[Start of Attachment]

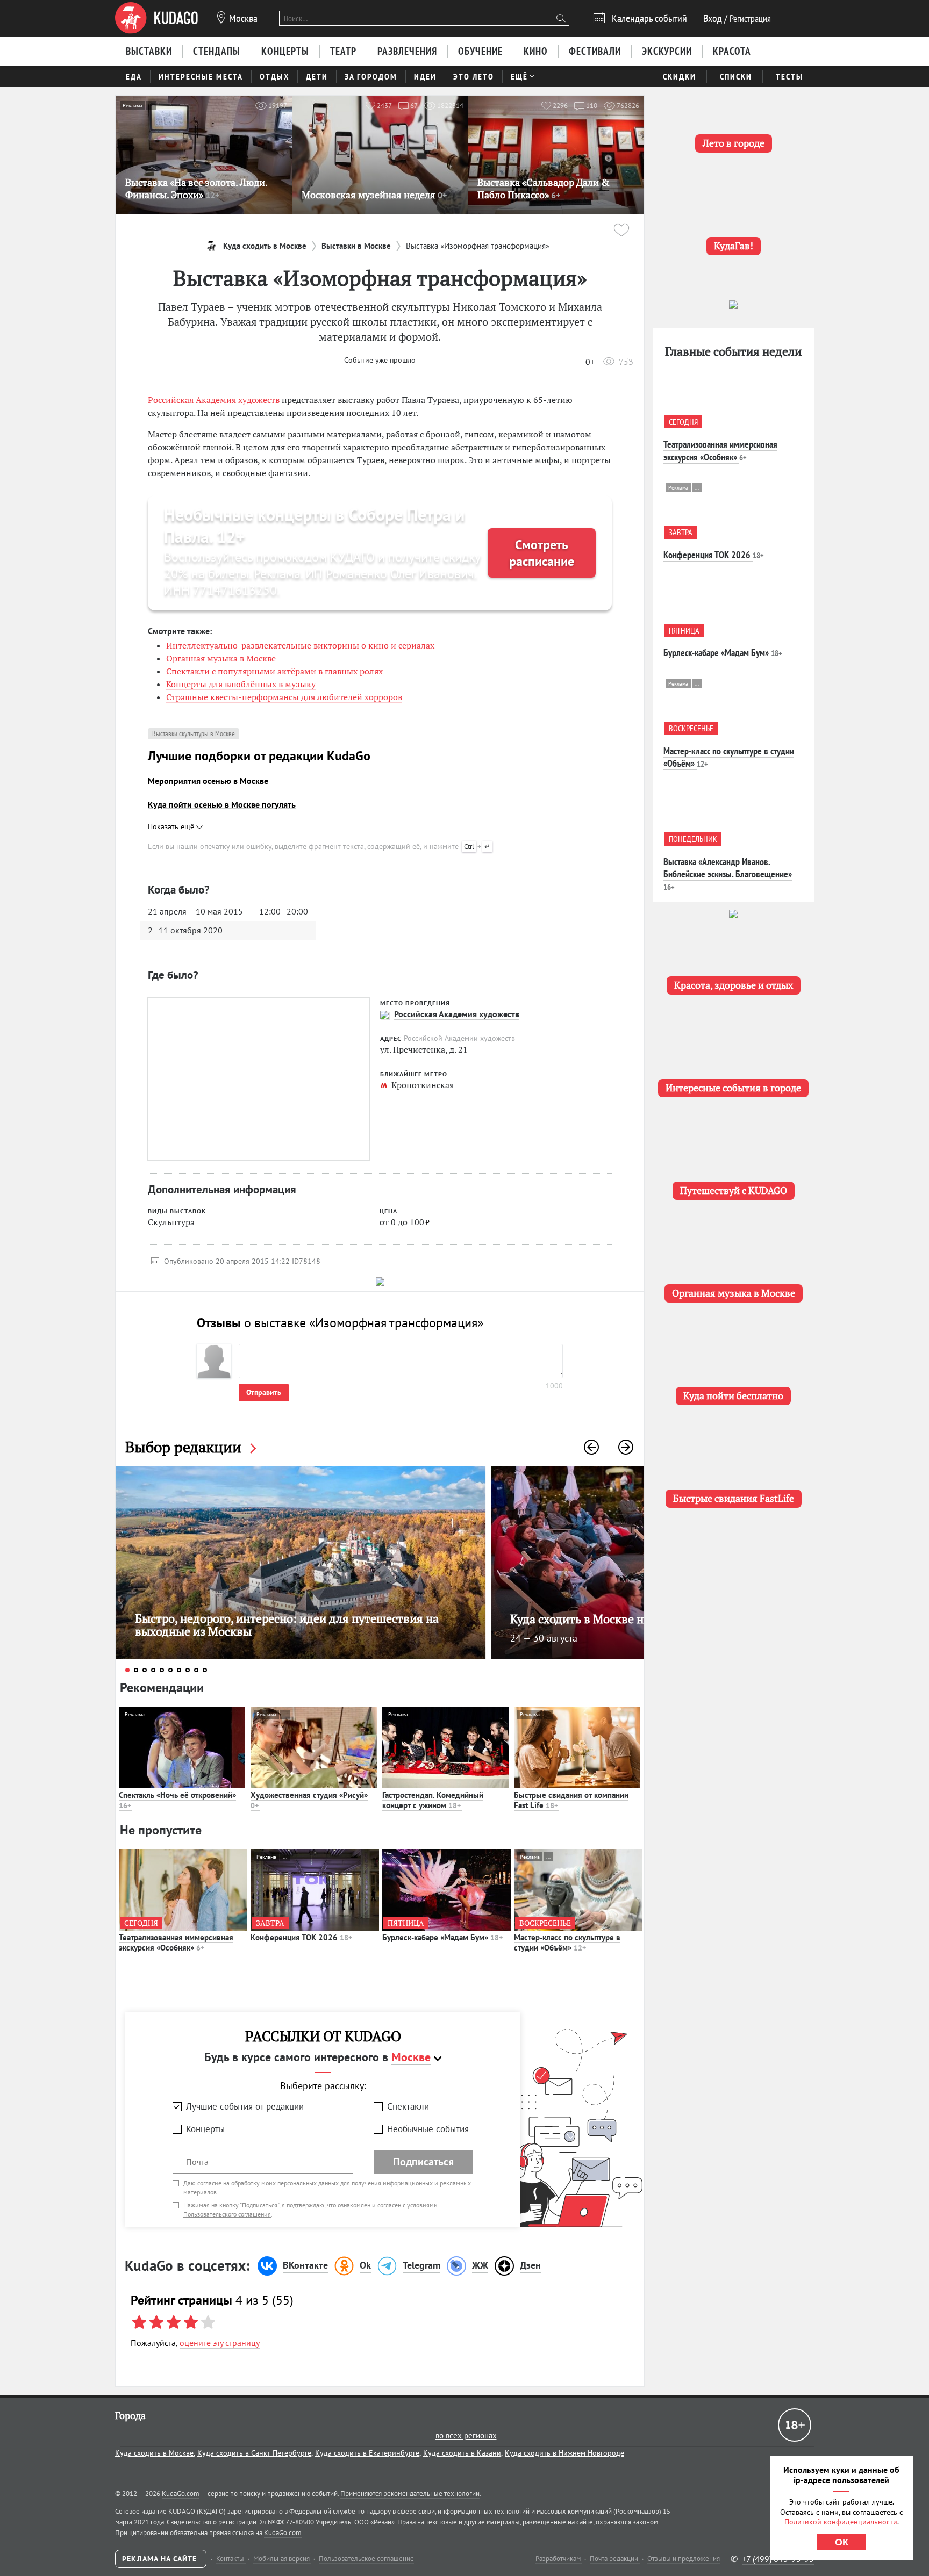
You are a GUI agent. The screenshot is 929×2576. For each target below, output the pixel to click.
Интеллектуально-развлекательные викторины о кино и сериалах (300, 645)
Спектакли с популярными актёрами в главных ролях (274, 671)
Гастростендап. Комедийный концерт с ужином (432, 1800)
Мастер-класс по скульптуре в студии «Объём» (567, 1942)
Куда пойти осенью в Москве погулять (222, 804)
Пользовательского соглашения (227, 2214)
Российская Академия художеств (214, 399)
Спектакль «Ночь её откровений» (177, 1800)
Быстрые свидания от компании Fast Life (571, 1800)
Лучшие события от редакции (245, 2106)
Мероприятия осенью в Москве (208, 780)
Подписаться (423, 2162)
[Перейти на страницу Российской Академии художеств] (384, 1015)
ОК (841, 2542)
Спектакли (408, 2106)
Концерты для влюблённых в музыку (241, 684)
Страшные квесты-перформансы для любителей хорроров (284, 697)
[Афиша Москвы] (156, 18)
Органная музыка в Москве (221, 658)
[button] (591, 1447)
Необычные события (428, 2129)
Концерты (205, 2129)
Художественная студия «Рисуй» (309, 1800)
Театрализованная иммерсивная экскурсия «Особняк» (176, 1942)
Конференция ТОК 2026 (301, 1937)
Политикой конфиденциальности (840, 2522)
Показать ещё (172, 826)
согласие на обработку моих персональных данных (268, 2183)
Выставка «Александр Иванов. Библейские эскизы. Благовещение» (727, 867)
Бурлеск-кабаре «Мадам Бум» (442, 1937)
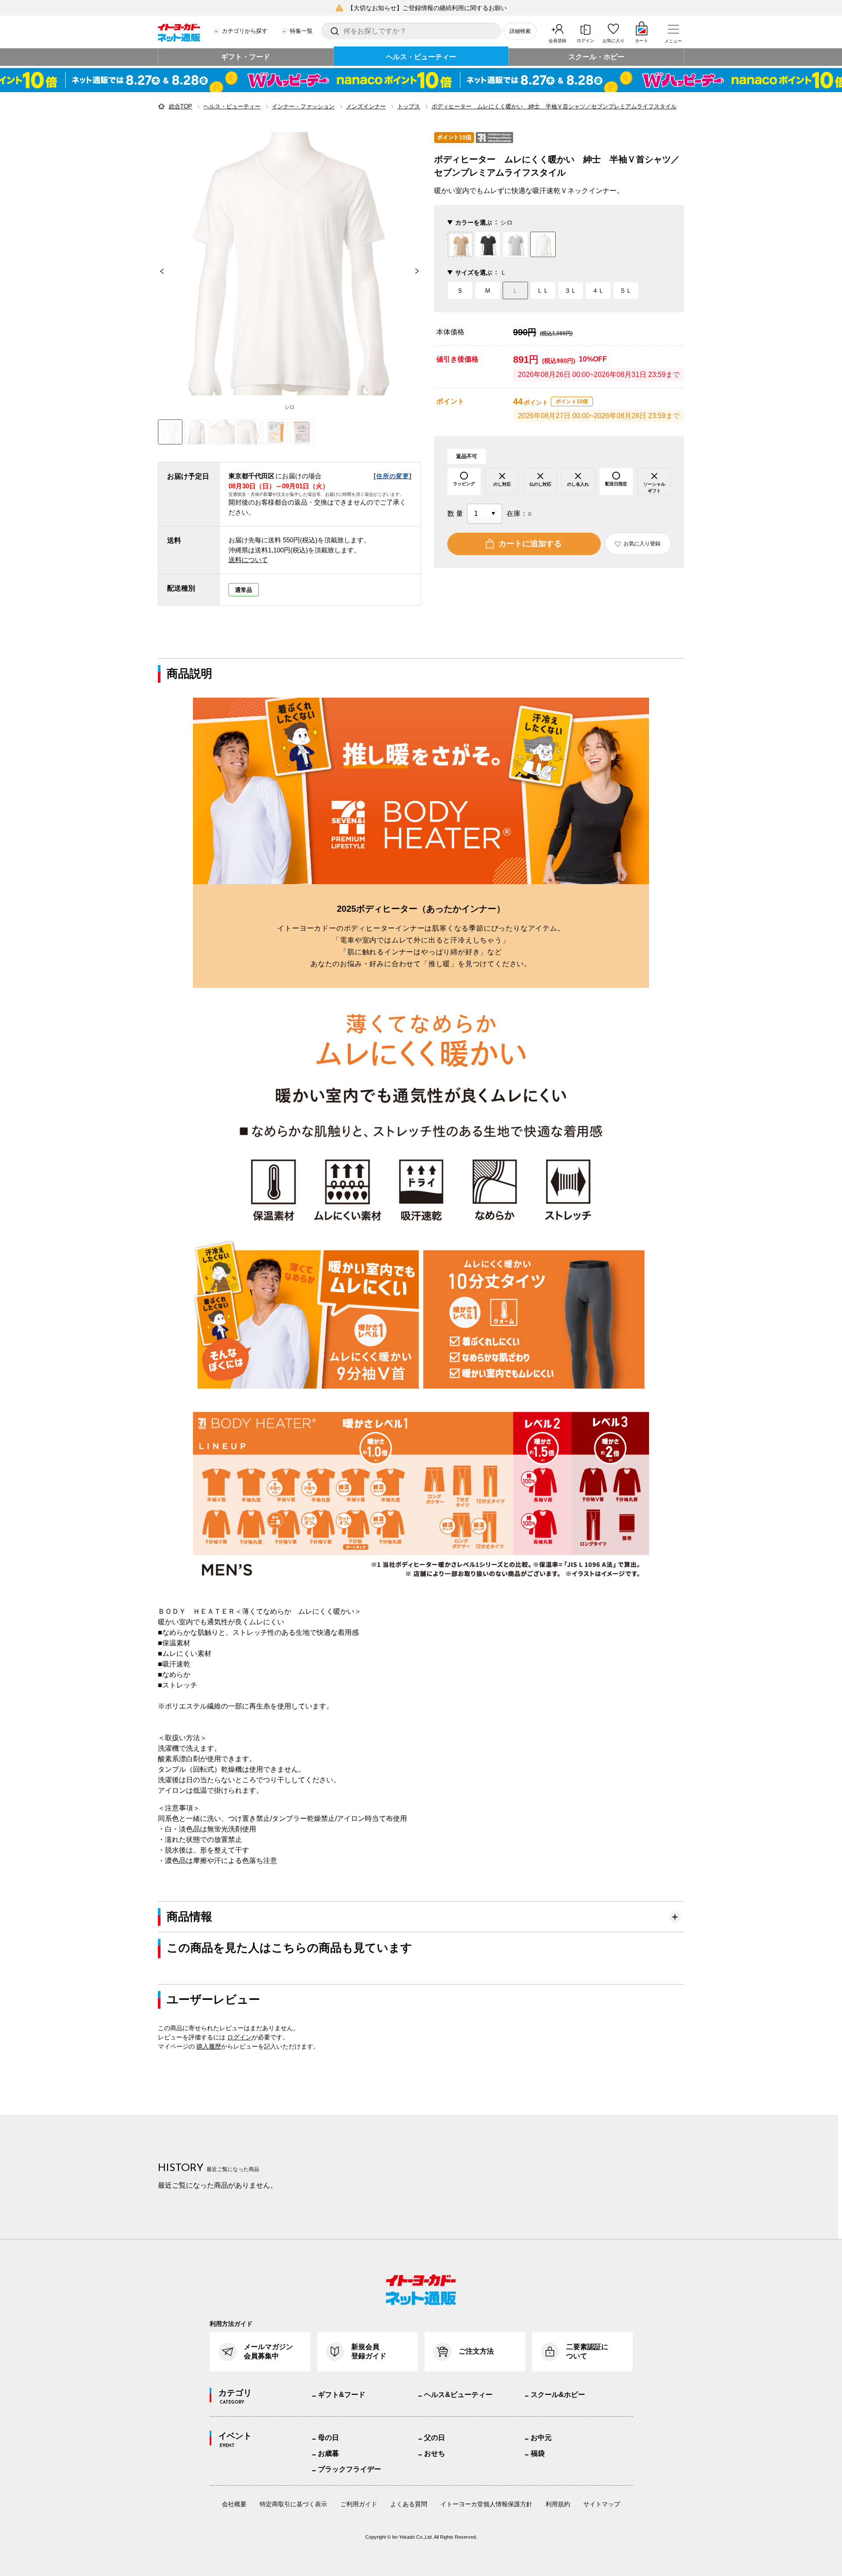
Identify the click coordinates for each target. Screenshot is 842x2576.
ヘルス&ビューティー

[End of Attachment]

■ **WHAT IS EXPECTED**:
Which lines of the listing above hold the word "Москве"? Copy each of them.

■ **FINISHED TASK**:
Куда пойти осенью в Москве погулять (222, 804)
Мероприятия осенью в Москве (208, 780)
Органная музыка в Москве (221, 658)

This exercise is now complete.